The rookie also got toasted on a deep ball to speedy, little wide receiver Chris Williams, but all in all he justified the confidence that has coaches expecting him to be the team's third cornerback when the regular season begins.
When the Bears' defense shifts into nickel, Fuller takes over on the outside for starter Tim Jennings, who shifts inside to cover the slot receiver.
"That just makes me know that I have a lot of work to do to make sure I'm ready to play," Fuller said of the responsibility. "I'm just trying to show the coaches what I can do and get better, and whatever happens, happens."
Fuller says practicing against Pro Bowl wide receivers Brandon Marshall and Alshon Jeffery will accelerate his development.

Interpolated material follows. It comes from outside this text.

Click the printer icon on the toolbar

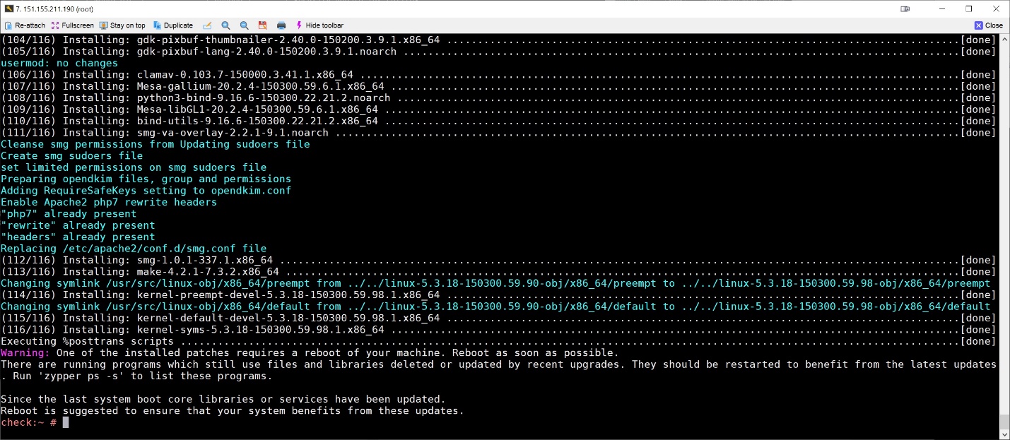[281, 25]
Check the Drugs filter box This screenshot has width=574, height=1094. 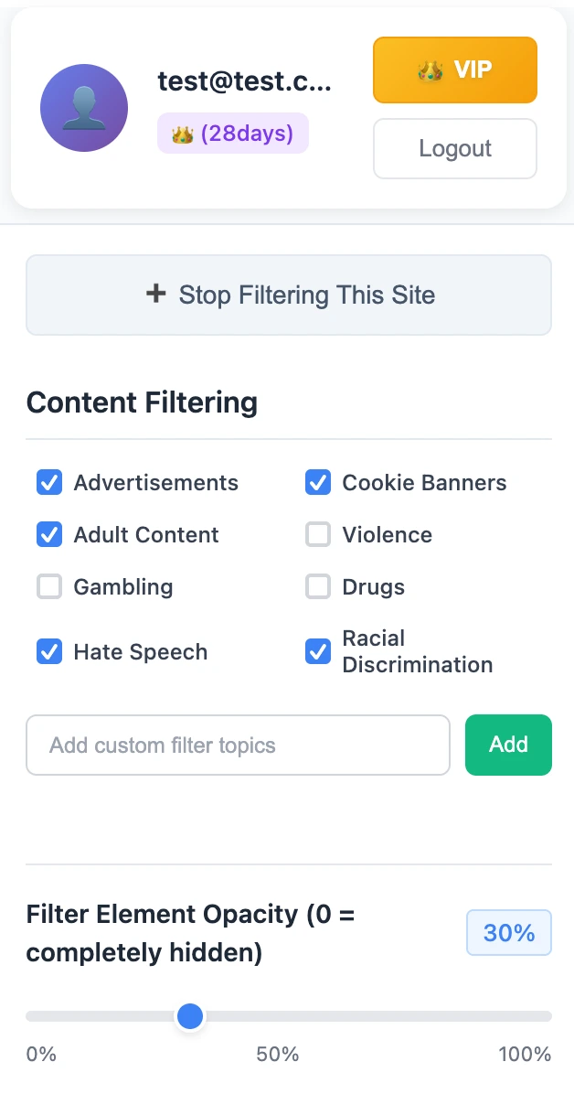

"They're making me better," he said. "I enjoy coming out here and competing with those guys every day."
So, can fans expect a pair of picks every day from the rookie?
"I'm going to try," he said. "That's always my goal."
Shea McClellin began the next phases of his conversion from defensive end to linebacker by getting reps on the strong side with the first team and playing some in nickel alignments when only two linebackers are on the field.
It's still way too soon to say how successful the change will be for the 2012 first-round pick, who has been working diligently with linebackers coach Reggie Herring since the off-season.
"He's been encouraged by Reggie, and Reggie has a lot of confidence in him; in his ability," head coach Marc Trestman said. "I think he's feeling that encouragement, not only by Reggie but by (defensive coordinator) Mel (Tucker) and all of us. We have a lot of confidence. We're excited about seeing where this can go with Shea."
In a new twist, loud music is being piped in during some individual drills.
Included in Friday's play list were Bob Marley, Bon Jovi and Guns N' Roses.
"I've talked a lot about this with guys around the league," coach Marc Trestman said. "I just wanted to bring something to practice -- just a little more energy to practice.
"Talking to the players about it, we can coach them close up and still get our job done but have a little fun as well with just getting them going. There's music before games, so why shouldn't we have music during that same kind of warm-up period?"
The play list is determined by the players.
Cornerback Sherrick McManis picked off a Jay Cutler pass that deflected off the hands of wide receiver Josh Morgan.
Later in the practice, McManis, who is fighting for a roster spot, scuffled with wide receiver Eric Weems in the day's most notable extracurricular activity.
Guard Kyle Long (viral infection; non-football injury/illness list) did not practice, and neither did safeties Craig Steltz (groin) and Chris Conte (shoulder), who are both on the active PUP (physically unable to perform) list.
Eben Britton started in Long's right guard spot.